▸ **Exercise instructions**
Rewrite the lines of the material below between the line holding "At what (x,y)" and the line holding "Looking at the", inclusive, substituting "point" for "coordinate pair" and leaving everything else as it is. Give back only those lines, and leave the pictures out of your answer.

▸ **Extracted information**
####################

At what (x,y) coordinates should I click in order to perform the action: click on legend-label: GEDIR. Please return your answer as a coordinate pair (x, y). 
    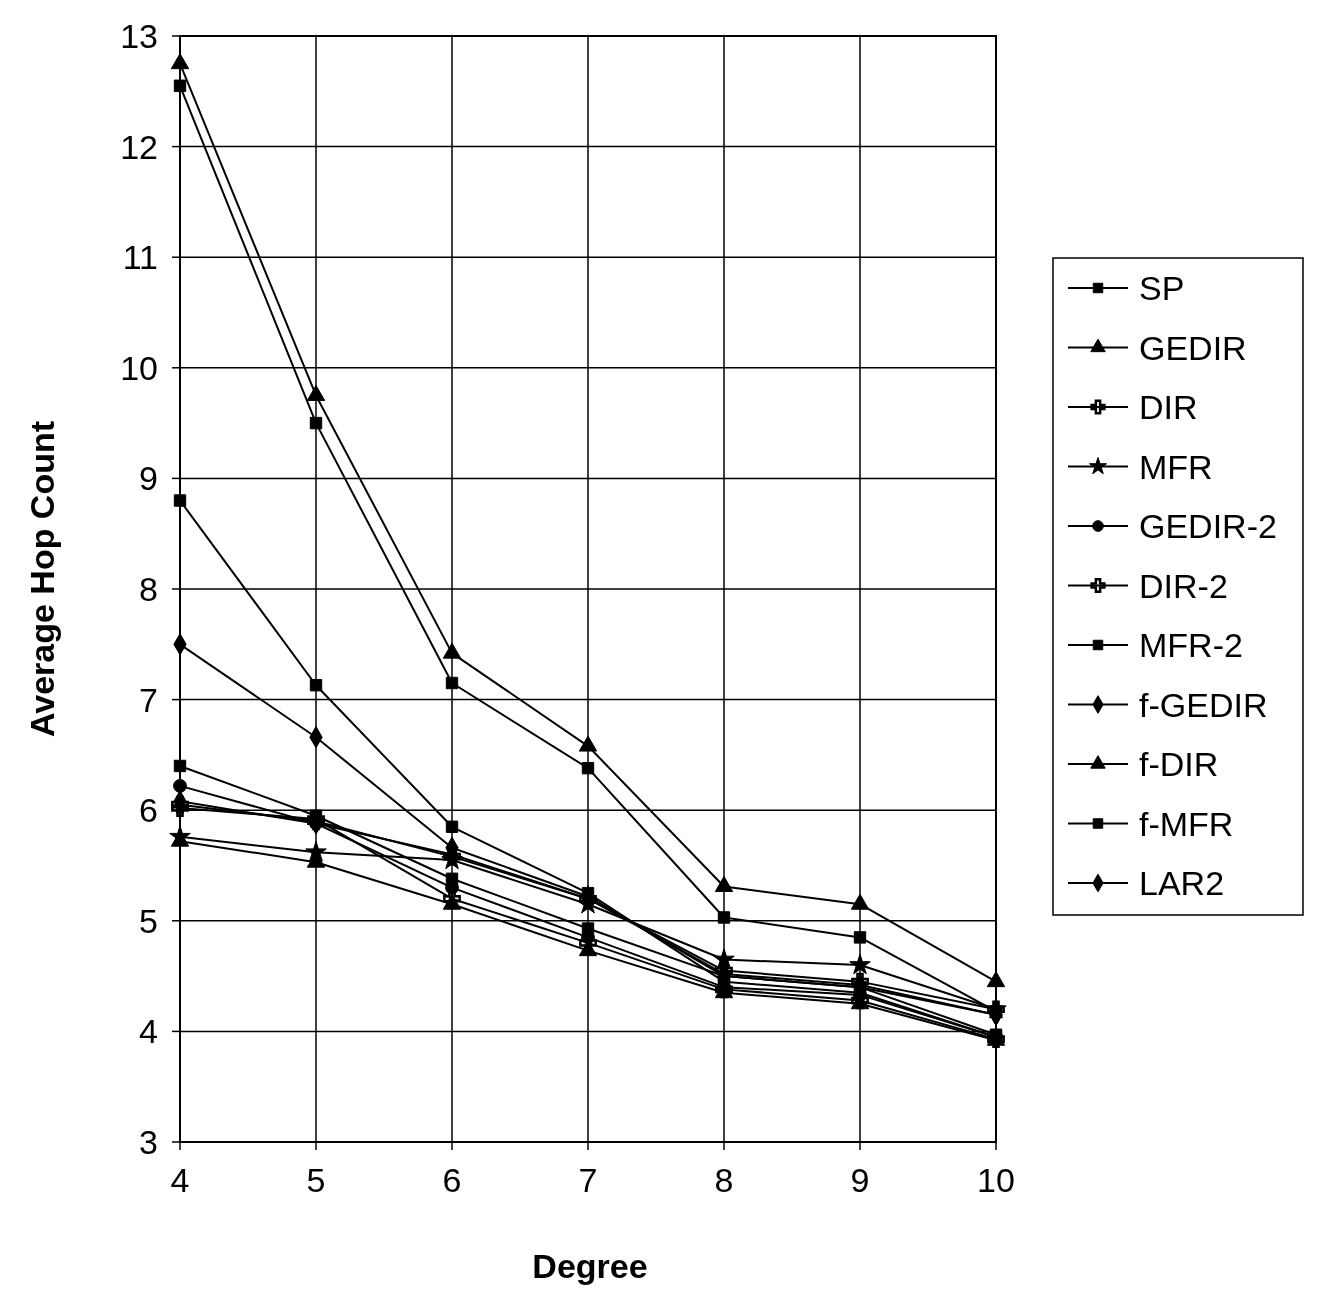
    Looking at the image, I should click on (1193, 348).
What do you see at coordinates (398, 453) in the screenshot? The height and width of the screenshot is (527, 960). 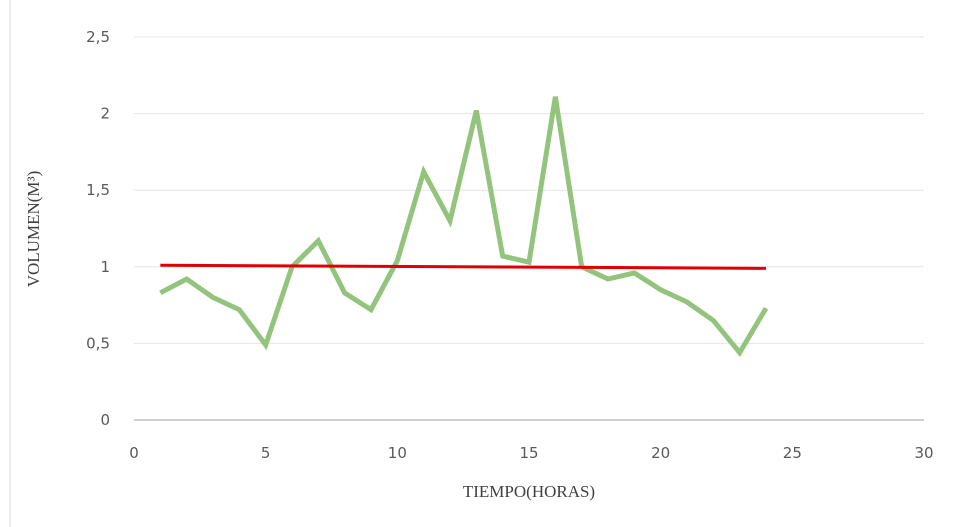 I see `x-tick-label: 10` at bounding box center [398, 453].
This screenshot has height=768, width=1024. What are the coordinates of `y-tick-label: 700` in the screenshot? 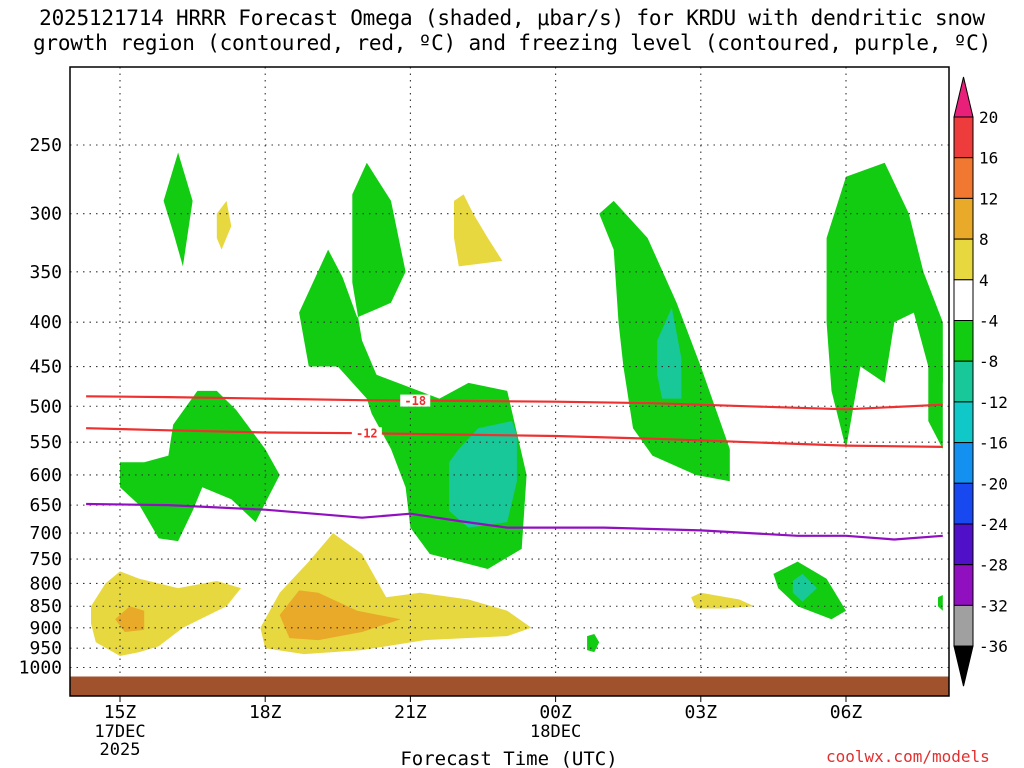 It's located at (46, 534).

####################

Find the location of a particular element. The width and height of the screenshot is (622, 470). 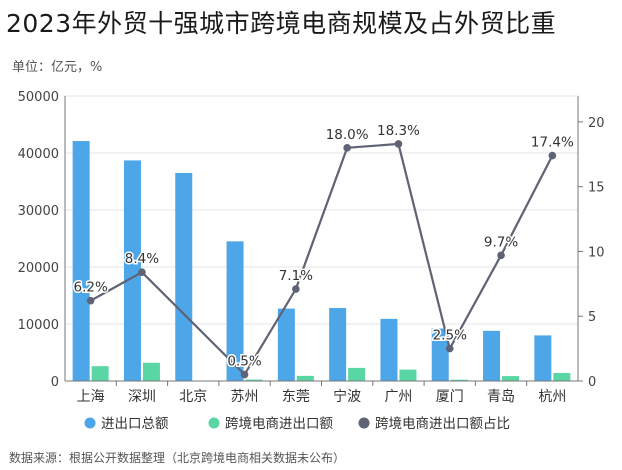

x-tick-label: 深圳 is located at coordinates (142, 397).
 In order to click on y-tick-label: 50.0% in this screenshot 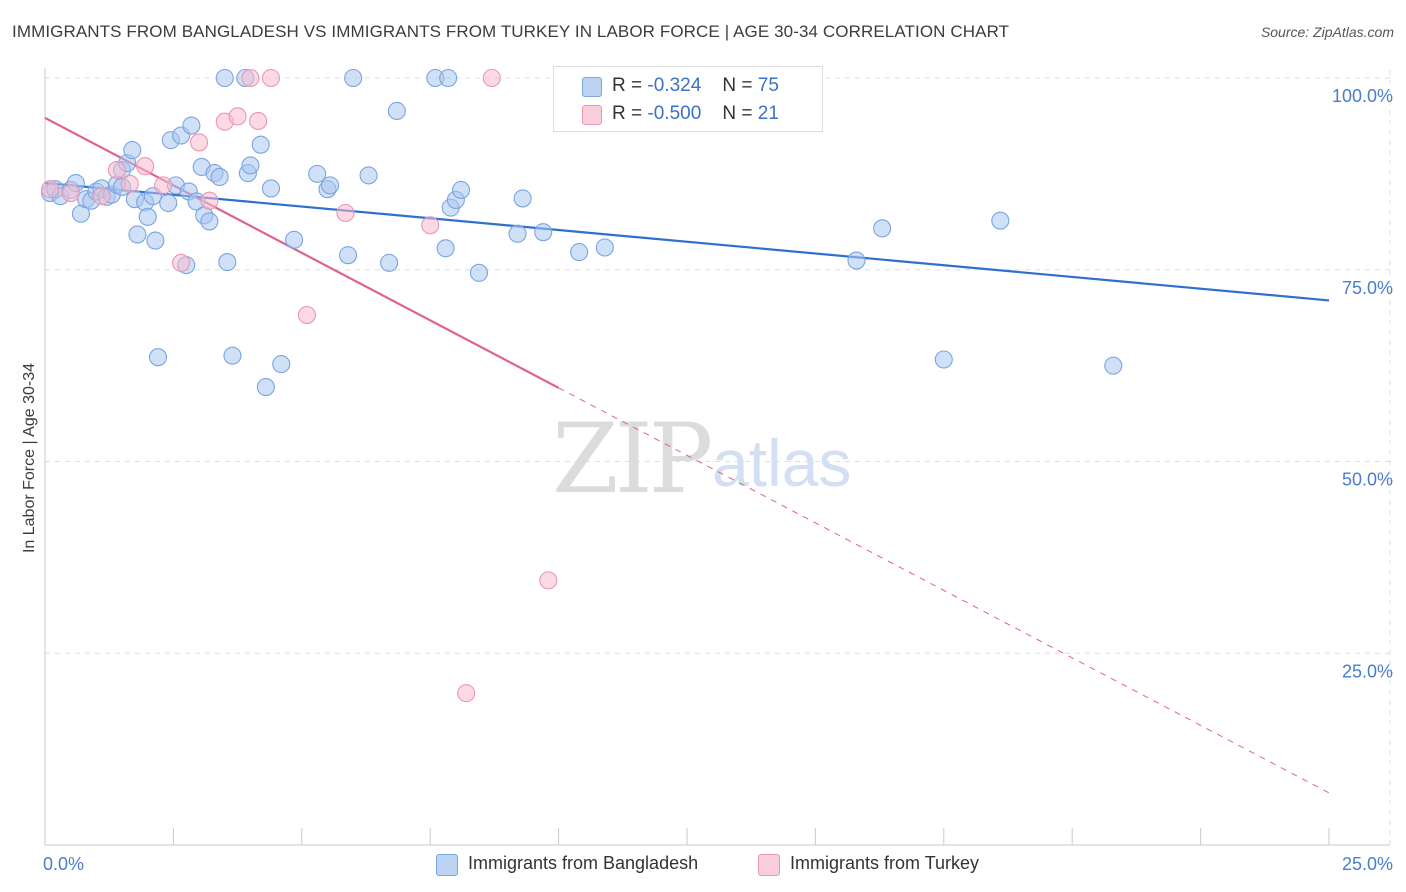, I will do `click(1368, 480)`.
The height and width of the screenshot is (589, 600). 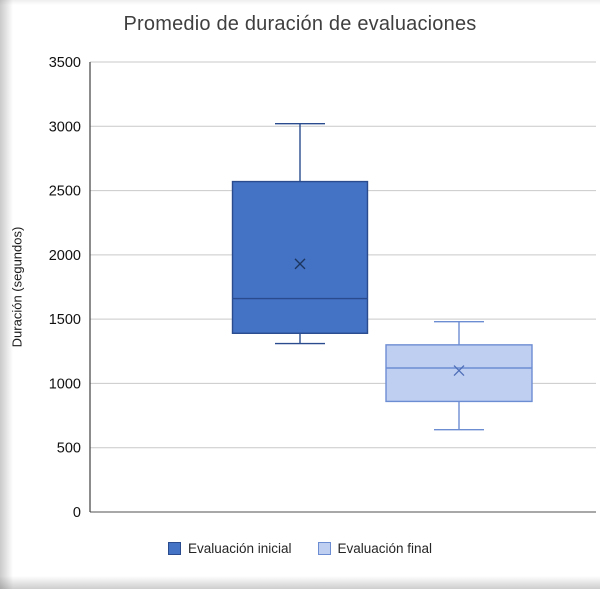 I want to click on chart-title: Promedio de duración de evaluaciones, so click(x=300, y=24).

####################

▸ **Exercise output**
At what (x,y) coordinates should I click in order to perform the action: click on legend-label: GEDIR. Please return your answer as a point (x, y). 
    Looking at the image, I should click on (1193, 348).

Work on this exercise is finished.